- Valentina Vostok and Matthew Cable on the cover of Showcase #96, art by Jim Aparo.

Publication information
- Publisher: DC Comics
- First appearance: Showcase #94 (August 1977)
- Created by: Paul Kupperberg Joe Staton

In-story information
- Alter ego: Lt. Col. Valentina Vostok
- Species: Human Metahuman (temporarily)
- Team affiliations: Checkmate The Agency Doom Patrol Soviet Air Force US Secret Service Black Lantern Corps
- Notable aliases: Negative Woman White Queen
- Abilities: (Currently): Expertise in aviation and espionage; (Formerly): Negative form;

= Valentina Vostok =

Valentina Vostok is a fictional character by DC Comics. She first appeared in Showcase #94 (August 1977), and was created by Paul Kupperberg and Joe Staton.

In live-action, Valentina Vostok made her debut in the first season of the CW Arrowverse series Legends of Tomorrow, played by Stephanie Corneliussen. Mariana Klaveno portrayed the character in the second season of the DC Universe/HBO Max series Doom Patrol.

==Fictional character biography==
Valentina Vostok is a lieutenant colonel in the Soviet Air Force who steals an experimental Russian fighter plane to defect to the United States.
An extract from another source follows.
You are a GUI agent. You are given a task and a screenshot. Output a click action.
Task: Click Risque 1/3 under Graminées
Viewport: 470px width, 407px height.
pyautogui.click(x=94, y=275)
After crashing at the site of the original Doom Patrol's death, Vostok is fused with the negative energy being which previously inhabited the body of Negative Man. It is later revealed that Doom Patrol founder Niles Caulder facilitated Vostok's transformation so that she could replace Negative Man.

Assuming the name Negative Woman, Vostok joins the second incarnation of Doom Patrol and enters a relationship with Joshua Clay. However, they break up after Vostok's powers evolve, causing her to become radioactive and forcing her to wear radiation-blocking bandages over her body.

Negative Man later resurfaces and absorbs Vostok's negative energy, leaving her powerless. Vostok goes on to become the leader of the Agency and the White Queen of Checkmate, and joins the Blüdhaven Strike Force in Final Crisis.

In Blackest Night, Vostok dies under unspecified circumstances and is resurrected as a Black Lantern before Negative Man kills her.

In The New 52 continuity reboot, Vostok is resurrected before being killed by Johnny Quick and Atomica. Vostok returns in Doomsday Clock, where she joins the People's Heroes, Russia's sanctioned superhero team.

==Powers and abilities==
As the Negative Woman, Valentina Vostok possessed a radioactive "soul-self", and was capable of flight, intangibility, and could generate minor explosions upon contact with positive energy. As the White Queen, she has mastery of military protocol.

==In other media==
===Television===
- Valentina Vostok appears in Legends of Tomorrow, portrayed by Stephanie Corneliussen. This version is a Soviet scientist from the 1980s who Vandal Savage hired to develop a composite "nuclear man" after witnessing Firestorm a decade prior. Savage and Vostok capture half of Firestorm, Martin Stein, and torture his allies to force him to divulge the F.I.R.E.S.T.O.R.M. matrix's secrets. After Vostok discovers Stein has part of the matrix, she forces him to merge with her despite his warnings of requiring a "quantum splicer" to stabilize the process. Jefferson Jackson encourages Stein to fight Vostok's control and frees him while Vostok loses control of the matrix.
- Valentina Vostok / Negative Woman appears in the Young Justice episode "Nightmare Monkeys", voiced by Tara Strong. This version was a member of the Doom Patrol before she and most of her team were killed while on a mission years prior.
- Valentina Vostok, also known as Moscow, appears in the Doom Patrol episode "Space Patrol", portrayed by Mariana Klaveno. This version is a member of the Pioneers of the Uncharted, a research team sent into space by the Chief in 1955 to find a source of time-dilating power. Her teammates Zip and Spec were killed during the mission, but Vostok made contact with a negative energy entity which possessed her. Over 60 years later, the now ageless Vostok returns to Earth so she can use the planet's atmosphere to kill alien spores that revived Zip and Spec. She befriends Larry Trainor, who also bonded with a negative spirit, and invites him to join her in space, but he declines in favor of repairing his relationship with his family.

===Film===
Valentina Vostok / Negative Woman appears in Justice League: Crisis on Infinite Earths.